Bank of America warns historical energy shocks can shave up to 1 percentage point off demand growth, and current Middle East tensions have already pushed energy prices higher and disrupted commodity logistics. Key supply impacts include Hydro’s 630,000-ton Qatalum smelter (6–12 months to restart), damage at Ras Laffan LNG affecting ~3.5% of global LNG supply (3–5 years to repair), and the Middle East accounting for ~9% of global aluminium supply. Metals demand recovery (copper, aluminium) is likely delayed near-term, while longer-term grid investment and renewed nuclear interest could benefit copper, aluminium and uranium; China may add ~200GW of renewables in 2026 versus 400GW in 2025, and power capacity needs to rise at least 4% (China) and 2% (US/EU) annually through 2030.

Analysis

The immediate market reaction prices a risk-premium into metal markets but masks a bifurcation between physical tightness and paper liquidation: freight/insurance and logistics squeezes raise landed cost and time-to-use for downstream fabricators, meaning refiners with integrated smelting-to-rolled-product capacity will capture outsized margin even if LME prices wobble.
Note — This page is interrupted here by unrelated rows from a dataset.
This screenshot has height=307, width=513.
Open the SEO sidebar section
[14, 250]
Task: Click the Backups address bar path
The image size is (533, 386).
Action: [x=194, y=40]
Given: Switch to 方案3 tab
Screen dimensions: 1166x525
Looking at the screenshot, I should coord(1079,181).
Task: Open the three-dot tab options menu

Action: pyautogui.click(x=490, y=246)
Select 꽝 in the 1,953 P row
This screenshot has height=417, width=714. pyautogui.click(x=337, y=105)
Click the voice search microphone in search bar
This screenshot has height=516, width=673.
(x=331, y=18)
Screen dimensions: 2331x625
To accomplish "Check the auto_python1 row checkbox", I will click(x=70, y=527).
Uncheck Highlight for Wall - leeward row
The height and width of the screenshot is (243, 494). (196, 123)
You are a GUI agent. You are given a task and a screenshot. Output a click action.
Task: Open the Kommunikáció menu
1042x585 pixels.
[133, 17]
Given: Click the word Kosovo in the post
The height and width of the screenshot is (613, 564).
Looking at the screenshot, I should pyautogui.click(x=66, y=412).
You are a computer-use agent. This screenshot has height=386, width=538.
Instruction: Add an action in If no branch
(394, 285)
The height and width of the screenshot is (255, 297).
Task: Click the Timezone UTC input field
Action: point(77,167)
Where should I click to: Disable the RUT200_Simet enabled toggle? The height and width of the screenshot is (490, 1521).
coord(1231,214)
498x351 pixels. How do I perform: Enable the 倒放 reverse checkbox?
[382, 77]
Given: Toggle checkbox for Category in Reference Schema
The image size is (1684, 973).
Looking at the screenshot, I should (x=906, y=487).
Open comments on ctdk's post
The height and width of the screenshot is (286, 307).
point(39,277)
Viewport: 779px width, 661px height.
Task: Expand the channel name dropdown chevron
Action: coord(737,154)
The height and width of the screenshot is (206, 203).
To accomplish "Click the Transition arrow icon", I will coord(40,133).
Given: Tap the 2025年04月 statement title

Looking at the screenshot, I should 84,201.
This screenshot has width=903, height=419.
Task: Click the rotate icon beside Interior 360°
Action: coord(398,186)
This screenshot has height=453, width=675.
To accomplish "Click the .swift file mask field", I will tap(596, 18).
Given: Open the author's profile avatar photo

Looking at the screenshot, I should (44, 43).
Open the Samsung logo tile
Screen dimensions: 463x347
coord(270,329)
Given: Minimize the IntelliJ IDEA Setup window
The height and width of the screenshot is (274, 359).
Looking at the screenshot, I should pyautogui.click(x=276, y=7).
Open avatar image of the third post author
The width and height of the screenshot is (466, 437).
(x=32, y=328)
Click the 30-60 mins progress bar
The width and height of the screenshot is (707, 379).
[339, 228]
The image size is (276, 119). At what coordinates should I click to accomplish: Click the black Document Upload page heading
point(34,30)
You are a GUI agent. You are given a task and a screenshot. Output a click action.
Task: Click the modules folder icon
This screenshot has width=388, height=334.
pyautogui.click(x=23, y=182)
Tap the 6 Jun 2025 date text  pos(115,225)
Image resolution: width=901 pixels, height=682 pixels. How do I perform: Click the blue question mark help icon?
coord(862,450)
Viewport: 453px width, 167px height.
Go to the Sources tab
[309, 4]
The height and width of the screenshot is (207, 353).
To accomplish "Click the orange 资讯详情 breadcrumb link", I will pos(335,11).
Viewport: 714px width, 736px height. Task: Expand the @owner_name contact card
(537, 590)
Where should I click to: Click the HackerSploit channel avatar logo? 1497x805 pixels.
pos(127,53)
Expect inventory hoarding and longer lead-times for long-lead grid hardware (cable, transformers) to materially steepen the curve between prompt and 3–12 month physical premia, creating cash-flow asymmetry for producers who can deliver now. Policy acceleration on energy security is the key multi-year demand lever; if governments channel incremental budget to grid resilience and strategic stockpiles, demand becomes lumpy but structural — winners will be firms with near-term capacity expansions, forward sales books and localised fabrication, while tolling/refining intermediaries and secondary recyclers become optional supply buffers. Uranium exposure is convex: new-build timelines are long but limited secondary inventory and procurement by utilities can create sharp rallies well ahead of physical reactor additions. Time horizons and reversal triggers are clear: expect price volatility driven by intent/ability to repair and re-route logistics over the next 1–9 months, while structural reconfiguration of supply chains and policy-driven capex plays out over 12–60 months. Re-escalation risk, large strategic releases, or a rapid diplomatic settlement are credible upside-downside catalysts that can unwind premia within weeks; conversely, protracted repair timelines and onshore policy mandates can sustain elevated spreads for years.